つまり、一番音が良いらしいLAN入力を使えるかどうかは実際に使ってみなければわからないのです。
そしてLANの次(もしくは同じくらい)に音が良いとされるI2S入力を使うにはUSB-DDC(デジタルデータコンバーター)が必要だけど、私は持っていないので使えないという状況なわけ。
ここで少し考えてみました。
LAN入力の音が良いのは理解できます。
恐らくは余計な機器(外部Streamer)、USBケーブル、USB入力回路をショートカットできるからでしょう。
でもI2SとUSBでそこまで音質差があると言うのはどうなんですかね?
何故そのようなレビューが多いのかを考えてみたのですが、もしかしたらR26自体のI2S入力とUSB入力には実はそれほどの音質差はなく、I2Sに変換するために使用している(トランスポートにI2S出力がない場合は使用せざるを得ない)USB-DDCの影響が大きいのではないかと。

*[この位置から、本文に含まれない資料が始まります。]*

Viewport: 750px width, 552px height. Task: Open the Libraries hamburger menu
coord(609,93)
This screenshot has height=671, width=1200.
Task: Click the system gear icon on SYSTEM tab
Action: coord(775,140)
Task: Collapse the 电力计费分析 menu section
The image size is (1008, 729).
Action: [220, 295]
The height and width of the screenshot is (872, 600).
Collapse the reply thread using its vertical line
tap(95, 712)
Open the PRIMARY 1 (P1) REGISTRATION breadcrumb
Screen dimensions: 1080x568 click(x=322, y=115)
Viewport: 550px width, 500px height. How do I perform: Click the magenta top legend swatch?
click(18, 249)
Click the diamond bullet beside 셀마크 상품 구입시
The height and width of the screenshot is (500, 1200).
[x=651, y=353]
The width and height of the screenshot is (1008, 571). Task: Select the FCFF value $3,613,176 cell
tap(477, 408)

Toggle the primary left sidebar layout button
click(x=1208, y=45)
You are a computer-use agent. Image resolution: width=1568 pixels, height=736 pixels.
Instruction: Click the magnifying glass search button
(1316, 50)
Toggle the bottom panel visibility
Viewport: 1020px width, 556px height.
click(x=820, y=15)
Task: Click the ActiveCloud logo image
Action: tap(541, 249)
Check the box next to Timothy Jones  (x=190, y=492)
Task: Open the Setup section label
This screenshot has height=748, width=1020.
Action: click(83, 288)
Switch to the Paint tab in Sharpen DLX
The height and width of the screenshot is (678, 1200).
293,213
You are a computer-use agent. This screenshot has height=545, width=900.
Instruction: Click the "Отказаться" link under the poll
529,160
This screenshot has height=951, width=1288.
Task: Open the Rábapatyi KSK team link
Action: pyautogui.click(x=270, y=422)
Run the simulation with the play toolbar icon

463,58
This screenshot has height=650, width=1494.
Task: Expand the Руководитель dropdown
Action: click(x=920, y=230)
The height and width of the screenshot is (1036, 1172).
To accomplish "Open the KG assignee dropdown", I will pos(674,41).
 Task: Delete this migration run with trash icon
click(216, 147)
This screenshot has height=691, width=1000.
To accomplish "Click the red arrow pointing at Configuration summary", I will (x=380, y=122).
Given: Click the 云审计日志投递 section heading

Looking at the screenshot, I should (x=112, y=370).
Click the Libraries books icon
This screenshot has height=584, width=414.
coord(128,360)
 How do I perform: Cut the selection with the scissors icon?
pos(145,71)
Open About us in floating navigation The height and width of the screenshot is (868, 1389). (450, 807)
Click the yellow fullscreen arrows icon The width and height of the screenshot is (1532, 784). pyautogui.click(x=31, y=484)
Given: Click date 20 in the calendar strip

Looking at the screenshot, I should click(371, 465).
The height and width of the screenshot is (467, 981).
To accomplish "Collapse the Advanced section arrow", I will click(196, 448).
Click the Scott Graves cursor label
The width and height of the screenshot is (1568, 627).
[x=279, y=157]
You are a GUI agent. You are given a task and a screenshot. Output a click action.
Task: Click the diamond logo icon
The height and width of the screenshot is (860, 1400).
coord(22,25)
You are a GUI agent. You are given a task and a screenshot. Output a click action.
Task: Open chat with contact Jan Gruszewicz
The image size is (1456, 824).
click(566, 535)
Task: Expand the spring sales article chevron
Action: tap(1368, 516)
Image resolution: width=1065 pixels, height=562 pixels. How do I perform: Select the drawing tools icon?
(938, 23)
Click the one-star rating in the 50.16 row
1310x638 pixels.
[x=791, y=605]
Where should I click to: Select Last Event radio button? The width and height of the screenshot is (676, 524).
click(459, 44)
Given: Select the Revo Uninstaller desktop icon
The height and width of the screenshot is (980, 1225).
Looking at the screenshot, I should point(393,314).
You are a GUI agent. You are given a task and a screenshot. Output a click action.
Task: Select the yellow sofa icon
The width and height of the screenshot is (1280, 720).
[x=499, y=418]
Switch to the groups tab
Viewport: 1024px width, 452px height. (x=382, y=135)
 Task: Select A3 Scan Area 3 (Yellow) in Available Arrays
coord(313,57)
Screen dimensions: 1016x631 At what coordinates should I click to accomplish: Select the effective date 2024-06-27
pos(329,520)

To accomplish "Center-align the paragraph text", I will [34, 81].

※データとクロックを分けて送信しているI2Sの方が、R26の内部処理的に多少音質が良い可能性はあります。
DDCとして使用されている機器はGUSTARD DDC-U18もしくはSingxer SU-2が多いように思うのですが、どちらも高精度クロックを搭載し、上流のUSB機器からのノイズアイソレーション機能を備えています。
実はこの機能のおかげでI2S入力の音質がUSB入力よりも良くなっているのではないかと思うんですよね。
※DDCに高精度外部クロックを入れている場合は尚更ですね。
であるならば、(クロックに関しては手が出せないにしても)ノイズアイソレーションに関しては ZEN StreamとR26を iGalvanic3.0を介してUSB接続すればガルバニックアイソレーションを実装できるので、例えUSB入力であっても音が良くなる(I2Sに近くなる)のではないかと考えた次第。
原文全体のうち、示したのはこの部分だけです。